節約たまき本まき。世の中寸評記。

考える、ありふれた建売戸建にて。

『阿佐ヶ谷姉妹ののほほんふたり暮らし』(本)

 学生のとき、阿佐ヶ谷に住んでいた。パールセンターという商店街を入ってすぐのところにあるワンルーム。初めての一人暮らしだったので、とにかく安全そうなところ、というので紹介された。商店街は、こじんまりしていたが、寂れてはいなかった。「お布施栗らくがん」を売っている駄菓子屋、「パンの耳」をただでもらえるパン屋、マニアックなアルコールを小瓶で売っている酒屋。型落ち品だらけの電気屋。昔ながらの店が、わざとらしいレトロ感を売りにしたりせず、ただ普通に存在していた。空元気な飲み会の後も、ゼミの討論の後も、阿佐ヶ谷の駅に降り立つと「ほうっ」となったものだ。銭湯の湯船に入る感じだろうか。25年前のことだ。

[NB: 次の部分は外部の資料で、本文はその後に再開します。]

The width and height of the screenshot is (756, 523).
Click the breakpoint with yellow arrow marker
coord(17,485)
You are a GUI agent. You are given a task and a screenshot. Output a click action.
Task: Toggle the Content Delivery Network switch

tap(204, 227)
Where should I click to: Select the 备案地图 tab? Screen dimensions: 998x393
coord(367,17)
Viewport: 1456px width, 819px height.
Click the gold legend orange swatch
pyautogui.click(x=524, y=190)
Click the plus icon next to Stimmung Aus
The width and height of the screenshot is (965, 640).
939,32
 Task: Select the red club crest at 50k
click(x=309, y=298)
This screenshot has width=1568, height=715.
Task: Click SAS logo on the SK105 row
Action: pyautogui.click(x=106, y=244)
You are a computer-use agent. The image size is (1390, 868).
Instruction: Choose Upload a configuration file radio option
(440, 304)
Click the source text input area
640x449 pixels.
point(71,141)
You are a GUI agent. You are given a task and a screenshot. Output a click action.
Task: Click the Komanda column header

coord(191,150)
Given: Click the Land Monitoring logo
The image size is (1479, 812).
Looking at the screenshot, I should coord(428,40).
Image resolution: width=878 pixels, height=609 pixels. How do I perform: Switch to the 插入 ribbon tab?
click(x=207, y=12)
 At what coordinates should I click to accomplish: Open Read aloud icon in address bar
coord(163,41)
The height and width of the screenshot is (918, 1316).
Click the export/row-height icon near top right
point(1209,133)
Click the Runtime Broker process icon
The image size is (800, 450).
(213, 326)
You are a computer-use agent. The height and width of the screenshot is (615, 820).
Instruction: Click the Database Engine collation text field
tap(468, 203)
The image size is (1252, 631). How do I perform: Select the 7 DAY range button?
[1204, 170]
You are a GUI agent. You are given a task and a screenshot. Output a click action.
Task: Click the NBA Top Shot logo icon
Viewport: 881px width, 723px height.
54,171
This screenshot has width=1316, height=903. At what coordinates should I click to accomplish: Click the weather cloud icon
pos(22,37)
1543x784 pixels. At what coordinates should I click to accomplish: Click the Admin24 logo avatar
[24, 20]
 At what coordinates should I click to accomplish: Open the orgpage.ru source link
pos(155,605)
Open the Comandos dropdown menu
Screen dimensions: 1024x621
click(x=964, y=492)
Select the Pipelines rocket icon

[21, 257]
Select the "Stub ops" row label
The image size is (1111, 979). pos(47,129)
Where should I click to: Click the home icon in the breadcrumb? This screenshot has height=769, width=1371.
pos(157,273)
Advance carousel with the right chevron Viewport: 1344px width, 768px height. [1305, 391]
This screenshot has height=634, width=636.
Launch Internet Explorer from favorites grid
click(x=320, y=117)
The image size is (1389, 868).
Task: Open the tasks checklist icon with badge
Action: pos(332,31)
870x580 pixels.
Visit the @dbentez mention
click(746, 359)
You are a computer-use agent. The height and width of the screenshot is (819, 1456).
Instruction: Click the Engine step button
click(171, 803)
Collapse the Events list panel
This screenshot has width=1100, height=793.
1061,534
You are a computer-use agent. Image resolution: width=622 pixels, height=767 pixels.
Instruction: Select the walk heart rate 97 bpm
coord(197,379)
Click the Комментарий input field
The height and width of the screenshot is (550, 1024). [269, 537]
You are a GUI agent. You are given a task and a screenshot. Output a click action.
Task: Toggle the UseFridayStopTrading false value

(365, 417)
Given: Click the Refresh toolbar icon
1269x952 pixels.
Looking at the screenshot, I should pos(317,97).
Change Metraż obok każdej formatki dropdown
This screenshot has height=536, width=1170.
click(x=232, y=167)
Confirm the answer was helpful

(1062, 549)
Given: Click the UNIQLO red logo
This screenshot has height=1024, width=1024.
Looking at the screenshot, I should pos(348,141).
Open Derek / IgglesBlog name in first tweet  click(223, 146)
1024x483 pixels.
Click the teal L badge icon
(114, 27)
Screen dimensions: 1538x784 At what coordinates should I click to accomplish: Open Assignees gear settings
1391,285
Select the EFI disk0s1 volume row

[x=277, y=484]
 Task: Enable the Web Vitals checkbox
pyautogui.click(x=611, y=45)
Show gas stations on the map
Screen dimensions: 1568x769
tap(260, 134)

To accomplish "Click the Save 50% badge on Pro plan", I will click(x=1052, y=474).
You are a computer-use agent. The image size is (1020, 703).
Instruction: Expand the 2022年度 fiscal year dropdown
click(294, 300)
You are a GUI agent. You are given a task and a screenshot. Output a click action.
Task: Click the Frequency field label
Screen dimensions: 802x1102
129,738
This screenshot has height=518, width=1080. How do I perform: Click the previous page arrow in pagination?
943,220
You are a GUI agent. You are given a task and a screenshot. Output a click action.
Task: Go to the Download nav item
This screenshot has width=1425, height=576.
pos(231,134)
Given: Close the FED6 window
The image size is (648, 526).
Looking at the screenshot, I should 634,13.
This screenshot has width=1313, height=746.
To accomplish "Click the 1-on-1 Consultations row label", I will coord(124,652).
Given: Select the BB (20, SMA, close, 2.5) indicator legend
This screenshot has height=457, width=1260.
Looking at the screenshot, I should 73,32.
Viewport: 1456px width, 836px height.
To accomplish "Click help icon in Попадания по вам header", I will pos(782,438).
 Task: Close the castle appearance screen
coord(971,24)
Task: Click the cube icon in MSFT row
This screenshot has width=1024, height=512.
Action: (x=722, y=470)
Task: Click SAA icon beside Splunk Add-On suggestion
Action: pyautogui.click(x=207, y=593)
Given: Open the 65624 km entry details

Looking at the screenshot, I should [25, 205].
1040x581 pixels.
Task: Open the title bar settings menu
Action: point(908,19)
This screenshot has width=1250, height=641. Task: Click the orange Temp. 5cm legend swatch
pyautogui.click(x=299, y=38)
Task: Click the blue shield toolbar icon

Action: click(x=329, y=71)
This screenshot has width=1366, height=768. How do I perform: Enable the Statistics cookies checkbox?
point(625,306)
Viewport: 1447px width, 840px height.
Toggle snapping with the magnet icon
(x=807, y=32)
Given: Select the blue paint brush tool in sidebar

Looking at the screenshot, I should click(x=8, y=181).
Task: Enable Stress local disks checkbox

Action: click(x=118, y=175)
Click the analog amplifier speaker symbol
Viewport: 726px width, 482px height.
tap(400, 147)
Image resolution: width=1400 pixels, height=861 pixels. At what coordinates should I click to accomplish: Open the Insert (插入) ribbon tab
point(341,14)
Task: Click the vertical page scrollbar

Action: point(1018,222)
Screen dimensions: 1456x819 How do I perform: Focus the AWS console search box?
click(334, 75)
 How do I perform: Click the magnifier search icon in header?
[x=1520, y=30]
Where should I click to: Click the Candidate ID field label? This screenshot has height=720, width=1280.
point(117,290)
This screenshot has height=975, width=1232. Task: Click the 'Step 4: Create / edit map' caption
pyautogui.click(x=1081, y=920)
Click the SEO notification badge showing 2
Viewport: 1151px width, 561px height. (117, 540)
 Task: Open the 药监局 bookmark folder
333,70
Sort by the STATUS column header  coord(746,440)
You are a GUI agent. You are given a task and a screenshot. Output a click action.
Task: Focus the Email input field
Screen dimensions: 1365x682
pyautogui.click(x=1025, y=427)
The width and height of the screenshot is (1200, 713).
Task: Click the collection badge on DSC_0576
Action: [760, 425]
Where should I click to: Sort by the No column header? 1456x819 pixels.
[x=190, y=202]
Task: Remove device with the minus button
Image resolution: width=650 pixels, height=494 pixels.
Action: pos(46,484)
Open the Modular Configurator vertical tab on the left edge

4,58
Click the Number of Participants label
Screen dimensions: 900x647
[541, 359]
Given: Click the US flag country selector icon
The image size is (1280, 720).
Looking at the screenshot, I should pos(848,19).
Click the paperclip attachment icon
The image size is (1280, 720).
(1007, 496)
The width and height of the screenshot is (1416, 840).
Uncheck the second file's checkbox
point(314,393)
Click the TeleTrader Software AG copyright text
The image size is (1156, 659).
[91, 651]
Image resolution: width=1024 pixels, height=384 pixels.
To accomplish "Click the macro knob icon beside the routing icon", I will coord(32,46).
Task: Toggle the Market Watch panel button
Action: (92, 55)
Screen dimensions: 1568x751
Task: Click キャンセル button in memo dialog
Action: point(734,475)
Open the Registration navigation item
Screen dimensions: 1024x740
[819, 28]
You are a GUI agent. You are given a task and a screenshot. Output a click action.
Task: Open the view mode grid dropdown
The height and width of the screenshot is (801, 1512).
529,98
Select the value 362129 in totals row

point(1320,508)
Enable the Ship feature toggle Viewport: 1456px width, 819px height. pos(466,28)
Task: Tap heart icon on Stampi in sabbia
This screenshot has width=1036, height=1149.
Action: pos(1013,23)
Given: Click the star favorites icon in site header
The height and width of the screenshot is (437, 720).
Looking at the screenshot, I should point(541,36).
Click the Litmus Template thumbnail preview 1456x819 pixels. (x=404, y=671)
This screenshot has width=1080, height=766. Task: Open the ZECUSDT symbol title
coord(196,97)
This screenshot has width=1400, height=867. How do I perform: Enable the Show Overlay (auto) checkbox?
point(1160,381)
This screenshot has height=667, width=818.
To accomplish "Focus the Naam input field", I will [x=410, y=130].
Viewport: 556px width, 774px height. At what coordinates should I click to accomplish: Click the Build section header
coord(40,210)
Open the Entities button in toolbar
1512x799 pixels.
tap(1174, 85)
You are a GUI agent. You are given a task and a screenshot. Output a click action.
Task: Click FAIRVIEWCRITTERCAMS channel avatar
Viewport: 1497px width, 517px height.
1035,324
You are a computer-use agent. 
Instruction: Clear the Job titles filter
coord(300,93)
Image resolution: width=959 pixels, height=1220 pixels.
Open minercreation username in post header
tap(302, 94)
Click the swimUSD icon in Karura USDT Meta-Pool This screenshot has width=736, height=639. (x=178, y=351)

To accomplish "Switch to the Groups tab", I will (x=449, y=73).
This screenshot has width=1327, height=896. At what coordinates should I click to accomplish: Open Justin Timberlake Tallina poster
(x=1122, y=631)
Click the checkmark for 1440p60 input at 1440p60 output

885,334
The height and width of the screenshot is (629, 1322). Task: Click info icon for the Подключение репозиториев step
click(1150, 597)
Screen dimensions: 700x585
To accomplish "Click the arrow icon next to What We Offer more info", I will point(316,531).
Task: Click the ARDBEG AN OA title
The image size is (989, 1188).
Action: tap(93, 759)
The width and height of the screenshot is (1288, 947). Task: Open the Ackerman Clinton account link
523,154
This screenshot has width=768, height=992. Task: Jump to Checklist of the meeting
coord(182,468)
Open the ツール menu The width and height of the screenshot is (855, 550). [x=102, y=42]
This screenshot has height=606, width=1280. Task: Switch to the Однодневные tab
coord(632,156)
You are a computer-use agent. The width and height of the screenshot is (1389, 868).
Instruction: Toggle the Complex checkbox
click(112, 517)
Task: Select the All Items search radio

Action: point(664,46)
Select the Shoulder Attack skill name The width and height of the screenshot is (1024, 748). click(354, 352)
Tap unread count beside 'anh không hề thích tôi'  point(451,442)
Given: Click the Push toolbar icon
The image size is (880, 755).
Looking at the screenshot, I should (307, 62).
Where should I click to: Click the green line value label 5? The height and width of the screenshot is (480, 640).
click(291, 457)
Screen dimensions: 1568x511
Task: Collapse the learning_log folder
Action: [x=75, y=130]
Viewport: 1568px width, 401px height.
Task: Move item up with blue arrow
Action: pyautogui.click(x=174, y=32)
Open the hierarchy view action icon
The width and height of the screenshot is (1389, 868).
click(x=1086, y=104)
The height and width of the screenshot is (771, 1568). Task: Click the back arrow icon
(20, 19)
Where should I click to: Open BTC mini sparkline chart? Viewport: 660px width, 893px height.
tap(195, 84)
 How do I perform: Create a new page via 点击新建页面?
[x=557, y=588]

 この本はそんな空気を思い出させてくれた。阿佐ヶ谷姉妹が二人で住むようになった経緯、なんてこともないのに笑える日常。姉妹の文章が交互に載っていて、視点のディープさが次第に度を増していく。ありがたいご近所さんのお話なんかも入りつつ、やはり、ただの「ほっこり系」ではないのであって、それでこそ阿佐ヶ谷姉妹なのだ。「のほほん」は「のほほん」でも、うっすらと気持ち悪い「のほほん」なのである。